Recorded data:
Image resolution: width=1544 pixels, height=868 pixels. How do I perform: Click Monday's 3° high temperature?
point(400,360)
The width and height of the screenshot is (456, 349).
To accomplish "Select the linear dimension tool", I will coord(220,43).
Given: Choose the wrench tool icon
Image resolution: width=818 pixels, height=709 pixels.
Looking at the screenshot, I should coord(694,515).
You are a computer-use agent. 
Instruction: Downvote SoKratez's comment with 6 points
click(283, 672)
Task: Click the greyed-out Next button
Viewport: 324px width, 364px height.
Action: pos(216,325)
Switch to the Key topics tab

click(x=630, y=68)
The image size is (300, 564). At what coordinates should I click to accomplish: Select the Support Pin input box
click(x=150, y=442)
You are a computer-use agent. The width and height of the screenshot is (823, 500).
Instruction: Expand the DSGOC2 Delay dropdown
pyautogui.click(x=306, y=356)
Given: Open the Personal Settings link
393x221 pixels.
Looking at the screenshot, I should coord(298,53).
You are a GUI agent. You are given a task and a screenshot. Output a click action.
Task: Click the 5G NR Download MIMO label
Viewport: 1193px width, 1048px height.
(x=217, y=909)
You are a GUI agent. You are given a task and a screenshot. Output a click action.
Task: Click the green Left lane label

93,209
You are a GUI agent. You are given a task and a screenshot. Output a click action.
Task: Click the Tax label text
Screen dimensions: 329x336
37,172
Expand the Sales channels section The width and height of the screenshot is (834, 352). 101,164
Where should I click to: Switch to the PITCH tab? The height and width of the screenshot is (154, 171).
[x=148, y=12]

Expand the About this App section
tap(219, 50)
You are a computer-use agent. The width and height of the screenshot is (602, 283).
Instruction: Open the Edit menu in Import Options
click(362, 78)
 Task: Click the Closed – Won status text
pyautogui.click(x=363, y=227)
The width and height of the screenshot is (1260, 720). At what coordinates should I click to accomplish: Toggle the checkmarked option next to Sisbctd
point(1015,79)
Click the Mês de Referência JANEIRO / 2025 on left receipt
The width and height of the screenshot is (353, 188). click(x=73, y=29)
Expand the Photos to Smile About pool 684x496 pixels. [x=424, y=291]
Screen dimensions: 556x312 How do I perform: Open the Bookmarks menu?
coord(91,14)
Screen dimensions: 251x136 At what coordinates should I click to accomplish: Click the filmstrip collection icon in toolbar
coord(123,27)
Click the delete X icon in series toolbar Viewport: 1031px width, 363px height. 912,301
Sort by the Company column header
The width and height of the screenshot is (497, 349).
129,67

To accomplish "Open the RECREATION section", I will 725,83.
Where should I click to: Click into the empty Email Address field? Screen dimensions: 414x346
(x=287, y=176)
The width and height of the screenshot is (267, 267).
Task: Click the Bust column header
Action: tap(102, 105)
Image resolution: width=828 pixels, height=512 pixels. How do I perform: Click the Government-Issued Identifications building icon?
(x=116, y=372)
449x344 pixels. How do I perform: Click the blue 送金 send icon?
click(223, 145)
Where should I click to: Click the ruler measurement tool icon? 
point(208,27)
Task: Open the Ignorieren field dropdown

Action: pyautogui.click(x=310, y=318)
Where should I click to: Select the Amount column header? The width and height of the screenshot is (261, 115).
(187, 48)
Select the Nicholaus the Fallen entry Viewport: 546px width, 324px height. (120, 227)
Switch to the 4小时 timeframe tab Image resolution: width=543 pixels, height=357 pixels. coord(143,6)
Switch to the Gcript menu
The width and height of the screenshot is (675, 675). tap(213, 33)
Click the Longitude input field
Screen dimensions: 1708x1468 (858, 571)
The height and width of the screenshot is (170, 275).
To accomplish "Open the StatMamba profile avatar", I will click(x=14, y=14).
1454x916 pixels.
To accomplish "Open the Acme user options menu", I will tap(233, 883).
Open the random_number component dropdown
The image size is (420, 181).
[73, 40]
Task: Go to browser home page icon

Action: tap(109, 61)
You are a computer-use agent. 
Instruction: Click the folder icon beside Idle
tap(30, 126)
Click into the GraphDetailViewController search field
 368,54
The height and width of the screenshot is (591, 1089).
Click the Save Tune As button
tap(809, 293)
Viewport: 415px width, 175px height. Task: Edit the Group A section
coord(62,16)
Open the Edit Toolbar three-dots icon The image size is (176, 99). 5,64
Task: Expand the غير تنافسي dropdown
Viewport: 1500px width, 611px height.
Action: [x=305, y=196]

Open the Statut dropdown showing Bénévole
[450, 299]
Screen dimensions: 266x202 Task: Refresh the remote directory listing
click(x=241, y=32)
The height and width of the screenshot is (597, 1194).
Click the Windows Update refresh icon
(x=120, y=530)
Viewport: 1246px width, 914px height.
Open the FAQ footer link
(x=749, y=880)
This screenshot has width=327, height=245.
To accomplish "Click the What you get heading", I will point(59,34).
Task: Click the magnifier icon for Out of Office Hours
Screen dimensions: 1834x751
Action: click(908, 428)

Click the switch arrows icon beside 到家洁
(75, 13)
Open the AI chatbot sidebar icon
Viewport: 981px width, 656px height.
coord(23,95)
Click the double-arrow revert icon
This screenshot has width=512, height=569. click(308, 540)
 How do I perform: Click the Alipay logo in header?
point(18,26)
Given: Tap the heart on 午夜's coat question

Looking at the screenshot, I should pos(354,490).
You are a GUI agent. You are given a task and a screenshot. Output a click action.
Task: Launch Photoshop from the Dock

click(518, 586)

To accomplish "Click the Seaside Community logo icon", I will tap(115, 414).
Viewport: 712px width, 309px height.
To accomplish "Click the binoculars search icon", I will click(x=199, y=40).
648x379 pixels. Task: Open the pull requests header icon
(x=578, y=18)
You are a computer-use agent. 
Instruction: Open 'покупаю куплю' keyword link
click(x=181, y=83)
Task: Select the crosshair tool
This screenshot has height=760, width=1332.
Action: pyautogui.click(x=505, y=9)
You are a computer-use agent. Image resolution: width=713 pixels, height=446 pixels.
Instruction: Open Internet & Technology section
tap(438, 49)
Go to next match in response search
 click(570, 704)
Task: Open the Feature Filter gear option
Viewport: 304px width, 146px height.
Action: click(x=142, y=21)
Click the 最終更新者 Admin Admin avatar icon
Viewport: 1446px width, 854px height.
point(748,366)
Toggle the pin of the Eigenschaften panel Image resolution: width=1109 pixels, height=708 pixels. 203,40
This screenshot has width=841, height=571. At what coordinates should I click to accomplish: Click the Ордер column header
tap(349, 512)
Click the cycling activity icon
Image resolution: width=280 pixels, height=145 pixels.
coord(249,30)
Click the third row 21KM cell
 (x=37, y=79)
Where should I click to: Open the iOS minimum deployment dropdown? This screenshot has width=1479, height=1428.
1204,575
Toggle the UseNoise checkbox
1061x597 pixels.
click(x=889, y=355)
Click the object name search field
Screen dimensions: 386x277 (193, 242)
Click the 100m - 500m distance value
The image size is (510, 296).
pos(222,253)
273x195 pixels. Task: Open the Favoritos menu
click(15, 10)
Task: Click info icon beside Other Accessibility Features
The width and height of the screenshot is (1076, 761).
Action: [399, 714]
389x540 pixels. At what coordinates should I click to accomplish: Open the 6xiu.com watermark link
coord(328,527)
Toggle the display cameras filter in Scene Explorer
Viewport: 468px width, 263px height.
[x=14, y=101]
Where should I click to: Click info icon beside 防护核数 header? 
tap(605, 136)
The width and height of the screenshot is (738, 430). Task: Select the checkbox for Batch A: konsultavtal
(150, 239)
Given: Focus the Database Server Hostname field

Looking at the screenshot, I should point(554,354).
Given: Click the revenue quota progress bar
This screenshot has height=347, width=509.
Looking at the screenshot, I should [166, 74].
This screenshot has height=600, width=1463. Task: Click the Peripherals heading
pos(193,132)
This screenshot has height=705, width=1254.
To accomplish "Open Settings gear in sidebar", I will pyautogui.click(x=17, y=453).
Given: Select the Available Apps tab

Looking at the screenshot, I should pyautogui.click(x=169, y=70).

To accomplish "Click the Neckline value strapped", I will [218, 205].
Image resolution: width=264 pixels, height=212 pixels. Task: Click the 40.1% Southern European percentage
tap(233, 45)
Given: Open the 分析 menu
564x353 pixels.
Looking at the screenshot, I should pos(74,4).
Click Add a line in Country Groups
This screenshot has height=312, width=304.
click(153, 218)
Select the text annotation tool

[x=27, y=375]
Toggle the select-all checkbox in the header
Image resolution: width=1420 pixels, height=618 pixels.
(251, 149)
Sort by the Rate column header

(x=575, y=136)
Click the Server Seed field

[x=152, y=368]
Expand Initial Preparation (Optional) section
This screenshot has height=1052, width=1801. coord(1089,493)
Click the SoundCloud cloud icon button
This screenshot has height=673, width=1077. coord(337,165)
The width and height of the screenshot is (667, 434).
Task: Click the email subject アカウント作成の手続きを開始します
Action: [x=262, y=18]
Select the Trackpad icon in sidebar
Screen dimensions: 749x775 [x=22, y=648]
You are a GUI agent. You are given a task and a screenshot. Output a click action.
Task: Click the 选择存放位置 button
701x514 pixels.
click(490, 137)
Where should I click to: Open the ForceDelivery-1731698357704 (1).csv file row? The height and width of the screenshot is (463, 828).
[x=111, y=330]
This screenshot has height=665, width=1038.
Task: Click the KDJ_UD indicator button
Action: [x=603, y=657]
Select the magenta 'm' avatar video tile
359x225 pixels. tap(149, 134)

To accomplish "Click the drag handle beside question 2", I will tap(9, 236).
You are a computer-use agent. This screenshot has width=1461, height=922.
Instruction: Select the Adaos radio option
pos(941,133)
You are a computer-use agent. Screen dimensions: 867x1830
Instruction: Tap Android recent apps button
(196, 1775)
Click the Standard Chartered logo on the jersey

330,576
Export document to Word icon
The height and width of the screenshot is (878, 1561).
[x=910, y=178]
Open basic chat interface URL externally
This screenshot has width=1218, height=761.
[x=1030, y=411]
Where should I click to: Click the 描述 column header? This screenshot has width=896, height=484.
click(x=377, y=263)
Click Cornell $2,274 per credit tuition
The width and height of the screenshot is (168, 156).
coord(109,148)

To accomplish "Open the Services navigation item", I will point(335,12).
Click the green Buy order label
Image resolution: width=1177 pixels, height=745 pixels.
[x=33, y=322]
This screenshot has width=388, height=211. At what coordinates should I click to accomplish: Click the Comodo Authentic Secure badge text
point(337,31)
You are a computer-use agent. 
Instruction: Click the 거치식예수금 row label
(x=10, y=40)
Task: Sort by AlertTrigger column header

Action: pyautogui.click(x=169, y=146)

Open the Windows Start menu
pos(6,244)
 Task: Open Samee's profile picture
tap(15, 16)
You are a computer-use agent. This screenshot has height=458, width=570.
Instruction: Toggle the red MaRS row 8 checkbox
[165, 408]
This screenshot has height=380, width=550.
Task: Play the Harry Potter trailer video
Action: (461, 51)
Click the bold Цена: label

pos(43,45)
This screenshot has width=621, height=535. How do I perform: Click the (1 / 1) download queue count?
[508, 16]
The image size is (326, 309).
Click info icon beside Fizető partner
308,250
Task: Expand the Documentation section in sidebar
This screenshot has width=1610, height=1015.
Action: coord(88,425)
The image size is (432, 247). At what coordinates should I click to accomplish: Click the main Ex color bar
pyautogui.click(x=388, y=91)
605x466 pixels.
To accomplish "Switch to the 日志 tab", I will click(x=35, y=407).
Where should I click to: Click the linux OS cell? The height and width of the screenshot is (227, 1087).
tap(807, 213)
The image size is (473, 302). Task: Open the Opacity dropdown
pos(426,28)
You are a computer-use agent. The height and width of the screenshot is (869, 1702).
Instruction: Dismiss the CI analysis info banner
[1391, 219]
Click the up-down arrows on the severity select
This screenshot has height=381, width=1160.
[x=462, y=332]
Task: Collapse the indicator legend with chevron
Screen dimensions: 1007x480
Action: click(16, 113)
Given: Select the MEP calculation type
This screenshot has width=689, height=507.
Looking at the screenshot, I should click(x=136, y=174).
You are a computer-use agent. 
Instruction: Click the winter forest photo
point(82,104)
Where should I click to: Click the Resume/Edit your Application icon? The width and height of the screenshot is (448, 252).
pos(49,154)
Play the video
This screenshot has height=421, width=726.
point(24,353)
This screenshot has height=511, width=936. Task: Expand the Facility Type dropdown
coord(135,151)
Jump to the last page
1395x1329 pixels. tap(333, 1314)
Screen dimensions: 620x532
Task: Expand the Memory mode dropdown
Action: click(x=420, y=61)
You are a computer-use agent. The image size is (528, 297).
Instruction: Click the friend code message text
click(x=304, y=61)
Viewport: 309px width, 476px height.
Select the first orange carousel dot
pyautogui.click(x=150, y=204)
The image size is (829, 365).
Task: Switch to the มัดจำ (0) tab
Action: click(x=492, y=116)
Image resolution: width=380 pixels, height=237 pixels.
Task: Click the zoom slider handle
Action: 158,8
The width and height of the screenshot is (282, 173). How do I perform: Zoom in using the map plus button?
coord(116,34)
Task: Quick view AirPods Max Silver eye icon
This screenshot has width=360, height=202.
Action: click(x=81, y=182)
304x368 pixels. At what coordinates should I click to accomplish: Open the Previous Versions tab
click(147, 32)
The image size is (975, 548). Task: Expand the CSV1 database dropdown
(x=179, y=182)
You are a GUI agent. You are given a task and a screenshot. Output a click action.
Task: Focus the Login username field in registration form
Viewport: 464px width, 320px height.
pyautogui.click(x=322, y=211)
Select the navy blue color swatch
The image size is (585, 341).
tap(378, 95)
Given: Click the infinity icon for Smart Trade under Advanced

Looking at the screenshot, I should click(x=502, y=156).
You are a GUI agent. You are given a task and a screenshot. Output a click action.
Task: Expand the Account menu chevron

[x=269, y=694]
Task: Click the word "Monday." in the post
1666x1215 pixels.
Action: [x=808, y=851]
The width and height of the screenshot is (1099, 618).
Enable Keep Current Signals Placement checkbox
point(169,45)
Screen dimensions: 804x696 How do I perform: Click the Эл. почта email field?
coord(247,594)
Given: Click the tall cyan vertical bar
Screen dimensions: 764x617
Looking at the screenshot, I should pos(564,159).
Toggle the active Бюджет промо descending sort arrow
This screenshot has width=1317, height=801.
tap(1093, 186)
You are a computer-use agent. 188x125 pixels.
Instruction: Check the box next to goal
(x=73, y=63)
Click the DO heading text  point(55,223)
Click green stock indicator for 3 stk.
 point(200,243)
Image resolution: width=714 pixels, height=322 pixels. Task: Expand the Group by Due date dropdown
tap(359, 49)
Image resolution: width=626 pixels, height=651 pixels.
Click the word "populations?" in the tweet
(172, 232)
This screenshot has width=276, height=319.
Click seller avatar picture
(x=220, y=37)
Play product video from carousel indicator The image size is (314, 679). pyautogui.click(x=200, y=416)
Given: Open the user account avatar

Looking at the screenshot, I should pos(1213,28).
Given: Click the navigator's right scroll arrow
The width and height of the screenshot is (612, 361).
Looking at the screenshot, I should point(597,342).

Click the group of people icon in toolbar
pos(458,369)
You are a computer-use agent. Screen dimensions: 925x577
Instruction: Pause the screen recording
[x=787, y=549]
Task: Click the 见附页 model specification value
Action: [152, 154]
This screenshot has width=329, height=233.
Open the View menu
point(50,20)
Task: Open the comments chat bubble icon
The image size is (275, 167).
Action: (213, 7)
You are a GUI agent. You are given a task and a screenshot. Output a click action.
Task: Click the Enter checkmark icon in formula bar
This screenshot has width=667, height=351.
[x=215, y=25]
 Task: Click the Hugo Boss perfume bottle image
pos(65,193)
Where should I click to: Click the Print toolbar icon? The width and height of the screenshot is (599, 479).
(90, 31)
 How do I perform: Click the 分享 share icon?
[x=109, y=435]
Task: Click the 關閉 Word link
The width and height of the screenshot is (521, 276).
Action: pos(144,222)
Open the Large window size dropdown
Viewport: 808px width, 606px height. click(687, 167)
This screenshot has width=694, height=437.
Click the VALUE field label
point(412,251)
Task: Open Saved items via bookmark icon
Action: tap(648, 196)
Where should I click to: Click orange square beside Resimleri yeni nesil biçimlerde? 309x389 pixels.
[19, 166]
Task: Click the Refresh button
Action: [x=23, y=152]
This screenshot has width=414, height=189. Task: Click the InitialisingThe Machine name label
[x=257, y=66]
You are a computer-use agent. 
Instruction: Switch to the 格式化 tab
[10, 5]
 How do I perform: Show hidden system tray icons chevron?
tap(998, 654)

- **Assignment**
Return every line of the data above in which "Settings" appears.

- **Result**
Given: Open the Personal Settings link
To accomplish "Open Settings gear in sidebar", I will pyautogui.click(x=17, y=453).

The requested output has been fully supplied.